WHAT IS REQUIRED: Say how many lines of the records include the string "agent". Nothing else belongs in the answer.

RECORD EXCERPTS:
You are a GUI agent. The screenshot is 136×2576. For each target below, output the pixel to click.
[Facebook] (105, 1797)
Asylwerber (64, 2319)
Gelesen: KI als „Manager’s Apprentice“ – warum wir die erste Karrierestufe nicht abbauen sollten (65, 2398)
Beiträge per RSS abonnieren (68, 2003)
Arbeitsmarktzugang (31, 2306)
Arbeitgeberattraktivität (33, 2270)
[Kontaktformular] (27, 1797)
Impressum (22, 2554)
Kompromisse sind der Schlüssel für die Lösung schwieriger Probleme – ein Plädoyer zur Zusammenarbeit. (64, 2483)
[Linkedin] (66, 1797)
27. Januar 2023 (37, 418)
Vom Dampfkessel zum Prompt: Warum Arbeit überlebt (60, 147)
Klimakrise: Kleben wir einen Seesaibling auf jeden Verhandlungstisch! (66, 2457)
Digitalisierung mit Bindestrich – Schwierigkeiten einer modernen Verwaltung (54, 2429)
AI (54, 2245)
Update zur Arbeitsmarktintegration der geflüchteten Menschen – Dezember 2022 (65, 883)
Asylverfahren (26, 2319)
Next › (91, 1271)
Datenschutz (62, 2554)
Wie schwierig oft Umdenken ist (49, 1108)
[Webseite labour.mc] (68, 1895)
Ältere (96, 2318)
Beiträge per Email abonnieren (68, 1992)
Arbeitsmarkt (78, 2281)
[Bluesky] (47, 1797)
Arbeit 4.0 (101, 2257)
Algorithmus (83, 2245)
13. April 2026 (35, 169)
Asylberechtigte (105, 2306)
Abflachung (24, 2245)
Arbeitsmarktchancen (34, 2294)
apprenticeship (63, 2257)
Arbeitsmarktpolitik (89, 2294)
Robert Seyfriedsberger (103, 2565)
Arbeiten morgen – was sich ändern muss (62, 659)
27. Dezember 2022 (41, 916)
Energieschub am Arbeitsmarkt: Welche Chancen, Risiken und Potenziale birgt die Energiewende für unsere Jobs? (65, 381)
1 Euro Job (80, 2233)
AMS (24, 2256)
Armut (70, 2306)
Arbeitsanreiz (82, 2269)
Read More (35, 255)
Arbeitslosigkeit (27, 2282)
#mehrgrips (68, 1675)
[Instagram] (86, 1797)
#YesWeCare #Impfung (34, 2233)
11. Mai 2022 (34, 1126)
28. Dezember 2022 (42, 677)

---

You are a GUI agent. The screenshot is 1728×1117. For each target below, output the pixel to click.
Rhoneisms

YOUR SOLUTION: 2